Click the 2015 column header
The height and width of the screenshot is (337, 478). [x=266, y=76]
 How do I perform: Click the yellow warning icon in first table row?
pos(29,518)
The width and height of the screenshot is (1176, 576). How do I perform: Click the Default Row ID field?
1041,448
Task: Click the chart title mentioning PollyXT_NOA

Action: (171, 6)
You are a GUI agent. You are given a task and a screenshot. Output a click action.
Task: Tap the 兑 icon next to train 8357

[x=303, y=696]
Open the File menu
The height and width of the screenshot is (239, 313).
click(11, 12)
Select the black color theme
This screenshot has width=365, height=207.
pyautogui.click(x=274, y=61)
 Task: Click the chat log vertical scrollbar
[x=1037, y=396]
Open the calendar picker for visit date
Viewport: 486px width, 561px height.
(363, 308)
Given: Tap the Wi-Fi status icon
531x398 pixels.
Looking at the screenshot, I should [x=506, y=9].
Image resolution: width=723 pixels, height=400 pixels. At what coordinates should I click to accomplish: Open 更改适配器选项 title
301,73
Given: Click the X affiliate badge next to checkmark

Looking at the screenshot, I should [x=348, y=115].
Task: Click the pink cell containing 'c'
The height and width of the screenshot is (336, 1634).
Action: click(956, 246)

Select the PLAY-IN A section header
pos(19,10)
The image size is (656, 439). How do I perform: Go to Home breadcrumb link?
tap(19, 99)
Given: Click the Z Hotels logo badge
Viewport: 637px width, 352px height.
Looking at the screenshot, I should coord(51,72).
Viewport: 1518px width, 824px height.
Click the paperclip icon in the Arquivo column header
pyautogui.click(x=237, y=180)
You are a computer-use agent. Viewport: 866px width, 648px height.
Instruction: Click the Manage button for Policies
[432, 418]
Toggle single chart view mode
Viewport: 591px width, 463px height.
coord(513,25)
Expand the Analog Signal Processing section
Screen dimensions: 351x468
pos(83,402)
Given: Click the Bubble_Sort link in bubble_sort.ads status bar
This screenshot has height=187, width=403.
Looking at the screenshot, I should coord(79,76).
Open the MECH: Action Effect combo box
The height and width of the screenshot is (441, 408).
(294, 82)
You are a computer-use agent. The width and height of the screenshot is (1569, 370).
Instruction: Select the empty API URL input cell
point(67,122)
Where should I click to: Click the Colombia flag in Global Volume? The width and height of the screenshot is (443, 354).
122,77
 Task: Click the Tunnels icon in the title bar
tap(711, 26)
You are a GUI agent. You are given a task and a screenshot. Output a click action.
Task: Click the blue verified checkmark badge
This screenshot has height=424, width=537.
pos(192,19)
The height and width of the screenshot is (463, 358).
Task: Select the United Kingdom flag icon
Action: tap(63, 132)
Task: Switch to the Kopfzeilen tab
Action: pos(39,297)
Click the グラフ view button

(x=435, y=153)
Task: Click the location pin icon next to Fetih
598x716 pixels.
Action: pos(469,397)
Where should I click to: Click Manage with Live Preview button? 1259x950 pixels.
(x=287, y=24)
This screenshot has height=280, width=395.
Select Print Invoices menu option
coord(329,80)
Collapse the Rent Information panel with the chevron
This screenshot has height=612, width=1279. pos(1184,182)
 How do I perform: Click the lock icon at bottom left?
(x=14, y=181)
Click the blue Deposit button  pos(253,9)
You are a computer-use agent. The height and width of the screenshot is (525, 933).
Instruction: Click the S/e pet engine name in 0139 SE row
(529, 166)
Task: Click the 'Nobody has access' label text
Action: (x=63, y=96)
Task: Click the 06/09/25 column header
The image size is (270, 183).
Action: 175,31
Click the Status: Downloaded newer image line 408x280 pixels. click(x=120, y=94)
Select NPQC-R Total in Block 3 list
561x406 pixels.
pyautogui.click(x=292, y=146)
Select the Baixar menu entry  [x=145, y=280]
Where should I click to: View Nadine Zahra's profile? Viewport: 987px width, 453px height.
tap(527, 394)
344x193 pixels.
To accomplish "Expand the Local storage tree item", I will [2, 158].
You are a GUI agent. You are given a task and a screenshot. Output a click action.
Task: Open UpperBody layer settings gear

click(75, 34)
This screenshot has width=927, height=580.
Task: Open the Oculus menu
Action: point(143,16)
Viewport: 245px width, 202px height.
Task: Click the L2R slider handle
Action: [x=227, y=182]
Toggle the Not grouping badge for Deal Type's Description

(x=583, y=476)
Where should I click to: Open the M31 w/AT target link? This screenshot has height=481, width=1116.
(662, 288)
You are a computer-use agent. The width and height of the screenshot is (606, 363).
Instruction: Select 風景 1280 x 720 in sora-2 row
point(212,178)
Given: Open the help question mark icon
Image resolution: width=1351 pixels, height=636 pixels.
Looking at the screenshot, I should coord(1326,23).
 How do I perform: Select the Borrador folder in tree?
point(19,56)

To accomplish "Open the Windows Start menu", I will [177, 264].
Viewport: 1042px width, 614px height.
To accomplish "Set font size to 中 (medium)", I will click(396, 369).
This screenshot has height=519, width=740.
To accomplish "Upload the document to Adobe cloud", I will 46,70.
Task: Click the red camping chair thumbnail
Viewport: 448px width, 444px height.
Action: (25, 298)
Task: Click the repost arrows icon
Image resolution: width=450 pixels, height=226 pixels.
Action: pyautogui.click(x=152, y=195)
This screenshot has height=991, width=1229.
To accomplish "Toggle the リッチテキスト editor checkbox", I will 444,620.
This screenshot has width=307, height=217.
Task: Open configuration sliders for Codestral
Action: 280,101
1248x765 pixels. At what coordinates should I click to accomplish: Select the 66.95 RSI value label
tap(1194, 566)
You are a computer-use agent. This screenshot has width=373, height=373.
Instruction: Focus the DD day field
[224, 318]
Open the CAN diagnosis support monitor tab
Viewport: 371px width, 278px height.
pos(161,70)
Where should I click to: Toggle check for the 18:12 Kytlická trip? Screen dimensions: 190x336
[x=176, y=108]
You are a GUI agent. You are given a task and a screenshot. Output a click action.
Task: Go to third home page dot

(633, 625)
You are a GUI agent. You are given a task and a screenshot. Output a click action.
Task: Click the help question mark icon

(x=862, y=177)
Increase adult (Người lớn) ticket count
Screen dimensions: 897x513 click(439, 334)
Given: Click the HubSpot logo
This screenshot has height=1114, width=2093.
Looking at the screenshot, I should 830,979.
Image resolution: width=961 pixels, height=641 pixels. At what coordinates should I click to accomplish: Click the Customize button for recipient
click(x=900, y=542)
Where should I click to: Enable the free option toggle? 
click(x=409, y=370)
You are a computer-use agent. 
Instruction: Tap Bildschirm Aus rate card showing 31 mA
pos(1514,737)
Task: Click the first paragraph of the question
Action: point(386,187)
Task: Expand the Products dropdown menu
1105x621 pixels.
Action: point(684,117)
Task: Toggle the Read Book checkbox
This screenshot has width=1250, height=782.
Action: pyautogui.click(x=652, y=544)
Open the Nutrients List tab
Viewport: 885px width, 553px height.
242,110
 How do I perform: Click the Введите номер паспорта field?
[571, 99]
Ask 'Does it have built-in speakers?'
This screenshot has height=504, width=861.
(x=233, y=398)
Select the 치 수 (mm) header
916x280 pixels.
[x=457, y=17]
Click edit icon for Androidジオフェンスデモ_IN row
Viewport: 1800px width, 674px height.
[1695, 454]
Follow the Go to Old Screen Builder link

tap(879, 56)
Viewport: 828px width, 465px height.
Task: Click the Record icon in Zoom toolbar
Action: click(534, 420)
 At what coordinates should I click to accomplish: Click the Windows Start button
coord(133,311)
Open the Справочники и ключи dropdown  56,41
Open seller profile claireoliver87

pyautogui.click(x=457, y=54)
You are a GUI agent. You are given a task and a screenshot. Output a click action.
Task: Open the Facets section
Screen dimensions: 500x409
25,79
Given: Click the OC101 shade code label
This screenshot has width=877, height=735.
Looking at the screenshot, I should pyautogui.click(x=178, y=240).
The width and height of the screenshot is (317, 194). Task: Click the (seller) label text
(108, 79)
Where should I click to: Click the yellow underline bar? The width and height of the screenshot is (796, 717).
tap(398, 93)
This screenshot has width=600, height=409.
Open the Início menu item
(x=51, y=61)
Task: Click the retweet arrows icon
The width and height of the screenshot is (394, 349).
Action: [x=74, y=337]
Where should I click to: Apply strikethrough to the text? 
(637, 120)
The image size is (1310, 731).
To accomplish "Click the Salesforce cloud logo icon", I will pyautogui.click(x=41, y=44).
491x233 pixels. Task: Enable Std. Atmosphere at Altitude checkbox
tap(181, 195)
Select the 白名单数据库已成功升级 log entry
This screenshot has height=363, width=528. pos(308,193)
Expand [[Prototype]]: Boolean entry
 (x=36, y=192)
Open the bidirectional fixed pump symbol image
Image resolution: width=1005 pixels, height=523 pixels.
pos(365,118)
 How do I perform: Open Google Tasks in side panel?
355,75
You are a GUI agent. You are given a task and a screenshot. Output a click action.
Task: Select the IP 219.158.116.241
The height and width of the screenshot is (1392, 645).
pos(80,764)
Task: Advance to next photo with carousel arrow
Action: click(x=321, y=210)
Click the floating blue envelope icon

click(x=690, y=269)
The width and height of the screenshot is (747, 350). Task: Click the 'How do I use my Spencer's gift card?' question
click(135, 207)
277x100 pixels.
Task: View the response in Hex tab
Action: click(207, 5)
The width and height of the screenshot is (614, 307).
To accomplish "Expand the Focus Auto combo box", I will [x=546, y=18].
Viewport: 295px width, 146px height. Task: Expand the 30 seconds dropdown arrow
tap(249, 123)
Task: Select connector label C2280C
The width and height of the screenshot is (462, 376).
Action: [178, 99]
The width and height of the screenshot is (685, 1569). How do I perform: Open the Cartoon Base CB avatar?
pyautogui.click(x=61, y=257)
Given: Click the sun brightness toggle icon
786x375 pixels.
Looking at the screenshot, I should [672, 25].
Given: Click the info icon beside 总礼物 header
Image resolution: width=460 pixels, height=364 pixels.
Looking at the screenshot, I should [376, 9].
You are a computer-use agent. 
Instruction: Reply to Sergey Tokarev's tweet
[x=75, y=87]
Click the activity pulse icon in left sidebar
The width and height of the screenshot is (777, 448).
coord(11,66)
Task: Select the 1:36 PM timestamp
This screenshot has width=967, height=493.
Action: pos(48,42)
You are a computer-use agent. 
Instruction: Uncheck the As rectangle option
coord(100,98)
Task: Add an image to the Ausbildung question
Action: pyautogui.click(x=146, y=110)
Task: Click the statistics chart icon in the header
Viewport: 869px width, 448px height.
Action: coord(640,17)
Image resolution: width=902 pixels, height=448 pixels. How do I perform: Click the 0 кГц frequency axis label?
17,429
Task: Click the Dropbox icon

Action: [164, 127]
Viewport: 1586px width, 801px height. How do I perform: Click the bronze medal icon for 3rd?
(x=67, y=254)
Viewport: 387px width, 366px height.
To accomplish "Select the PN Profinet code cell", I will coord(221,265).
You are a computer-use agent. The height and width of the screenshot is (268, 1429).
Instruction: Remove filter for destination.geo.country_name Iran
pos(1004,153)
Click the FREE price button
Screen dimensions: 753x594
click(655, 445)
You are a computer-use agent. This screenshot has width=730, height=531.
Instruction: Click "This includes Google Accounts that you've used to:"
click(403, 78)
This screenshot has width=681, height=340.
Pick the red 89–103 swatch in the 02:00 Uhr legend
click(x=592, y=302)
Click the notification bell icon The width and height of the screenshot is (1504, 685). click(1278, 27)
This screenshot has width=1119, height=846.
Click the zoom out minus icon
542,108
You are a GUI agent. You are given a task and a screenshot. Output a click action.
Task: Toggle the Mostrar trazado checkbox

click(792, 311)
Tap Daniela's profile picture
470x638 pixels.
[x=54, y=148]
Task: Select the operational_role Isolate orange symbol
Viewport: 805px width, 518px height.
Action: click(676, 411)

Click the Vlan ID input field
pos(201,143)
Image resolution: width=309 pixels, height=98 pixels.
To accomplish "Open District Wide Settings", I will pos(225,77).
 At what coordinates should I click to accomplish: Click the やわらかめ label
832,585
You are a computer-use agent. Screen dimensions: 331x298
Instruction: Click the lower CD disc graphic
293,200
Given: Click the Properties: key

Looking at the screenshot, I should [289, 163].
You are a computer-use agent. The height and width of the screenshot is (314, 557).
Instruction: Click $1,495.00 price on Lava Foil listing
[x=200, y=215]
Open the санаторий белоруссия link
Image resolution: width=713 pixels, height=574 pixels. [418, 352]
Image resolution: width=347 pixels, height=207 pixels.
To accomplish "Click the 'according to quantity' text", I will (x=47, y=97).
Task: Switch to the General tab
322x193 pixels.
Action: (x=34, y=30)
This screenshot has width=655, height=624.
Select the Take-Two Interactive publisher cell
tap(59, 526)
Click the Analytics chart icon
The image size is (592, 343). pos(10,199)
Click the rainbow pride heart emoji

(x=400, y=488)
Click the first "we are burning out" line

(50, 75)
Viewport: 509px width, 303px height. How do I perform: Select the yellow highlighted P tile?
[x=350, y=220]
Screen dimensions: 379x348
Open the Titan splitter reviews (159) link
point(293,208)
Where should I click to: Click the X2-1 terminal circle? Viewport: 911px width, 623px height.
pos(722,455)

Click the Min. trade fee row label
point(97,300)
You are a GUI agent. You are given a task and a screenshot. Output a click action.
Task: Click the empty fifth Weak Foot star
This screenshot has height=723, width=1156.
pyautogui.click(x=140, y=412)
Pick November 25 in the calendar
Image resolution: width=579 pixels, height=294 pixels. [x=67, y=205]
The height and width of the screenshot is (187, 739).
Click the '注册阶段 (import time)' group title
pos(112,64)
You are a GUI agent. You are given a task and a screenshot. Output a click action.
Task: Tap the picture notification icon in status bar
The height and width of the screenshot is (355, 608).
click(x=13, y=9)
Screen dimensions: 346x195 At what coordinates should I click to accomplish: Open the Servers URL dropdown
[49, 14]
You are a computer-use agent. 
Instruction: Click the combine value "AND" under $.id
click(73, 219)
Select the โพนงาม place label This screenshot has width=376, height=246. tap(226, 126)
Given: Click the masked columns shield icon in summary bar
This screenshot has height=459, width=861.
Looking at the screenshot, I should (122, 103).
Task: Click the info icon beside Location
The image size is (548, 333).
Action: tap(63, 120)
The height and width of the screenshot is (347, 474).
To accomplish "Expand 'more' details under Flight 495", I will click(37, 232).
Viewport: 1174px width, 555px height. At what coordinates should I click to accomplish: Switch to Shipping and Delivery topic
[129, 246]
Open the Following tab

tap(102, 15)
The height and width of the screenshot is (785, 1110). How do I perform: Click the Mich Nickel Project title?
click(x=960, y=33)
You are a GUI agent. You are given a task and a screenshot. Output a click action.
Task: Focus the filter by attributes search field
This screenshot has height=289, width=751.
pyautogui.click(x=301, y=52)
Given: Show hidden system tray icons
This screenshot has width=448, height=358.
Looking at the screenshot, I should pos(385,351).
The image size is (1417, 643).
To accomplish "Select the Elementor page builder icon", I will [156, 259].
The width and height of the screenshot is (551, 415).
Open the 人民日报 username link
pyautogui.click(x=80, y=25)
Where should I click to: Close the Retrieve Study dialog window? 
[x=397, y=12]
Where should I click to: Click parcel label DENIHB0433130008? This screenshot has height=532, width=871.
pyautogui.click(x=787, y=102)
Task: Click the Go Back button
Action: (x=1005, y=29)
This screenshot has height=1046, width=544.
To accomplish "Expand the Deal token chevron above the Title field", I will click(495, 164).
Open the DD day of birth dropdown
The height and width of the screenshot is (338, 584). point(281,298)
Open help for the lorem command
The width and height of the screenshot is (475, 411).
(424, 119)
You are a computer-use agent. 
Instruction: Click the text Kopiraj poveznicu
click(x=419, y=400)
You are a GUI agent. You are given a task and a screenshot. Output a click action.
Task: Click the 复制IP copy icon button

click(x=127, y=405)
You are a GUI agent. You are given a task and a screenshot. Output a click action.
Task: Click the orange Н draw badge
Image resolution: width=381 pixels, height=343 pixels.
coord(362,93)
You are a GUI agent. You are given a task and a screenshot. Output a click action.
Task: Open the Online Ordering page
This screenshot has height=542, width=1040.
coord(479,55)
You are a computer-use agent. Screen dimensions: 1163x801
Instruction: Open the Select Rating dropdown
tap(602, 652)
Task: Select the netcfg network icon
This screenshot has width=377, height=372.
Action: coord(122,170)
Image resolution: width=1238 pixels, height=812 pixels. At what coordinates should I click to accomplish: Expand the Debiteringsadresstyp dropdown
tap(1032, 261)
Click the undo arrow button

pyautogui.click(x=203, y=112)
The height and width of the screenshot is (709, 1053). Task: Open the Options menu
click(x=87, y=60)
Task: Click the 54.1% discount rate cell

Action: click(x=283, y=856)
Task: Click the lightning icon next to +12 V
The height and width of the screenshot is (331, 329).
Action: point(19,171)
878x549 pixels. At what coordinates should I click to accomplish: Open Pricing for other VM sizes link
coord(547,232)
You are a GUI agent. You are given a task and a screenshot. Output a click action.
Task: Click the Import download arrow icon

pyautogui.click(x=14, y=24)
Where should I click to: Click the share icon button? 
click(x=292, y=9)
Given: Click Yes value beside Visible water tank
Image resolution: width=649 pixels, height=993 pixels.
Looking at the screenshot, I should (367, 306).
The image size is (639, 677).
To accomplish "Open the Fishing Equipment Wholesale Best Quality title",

# Exercise details
Wherever a line in the material contains "logo", count it; the answer is the number alone.

# Response to the exercise
3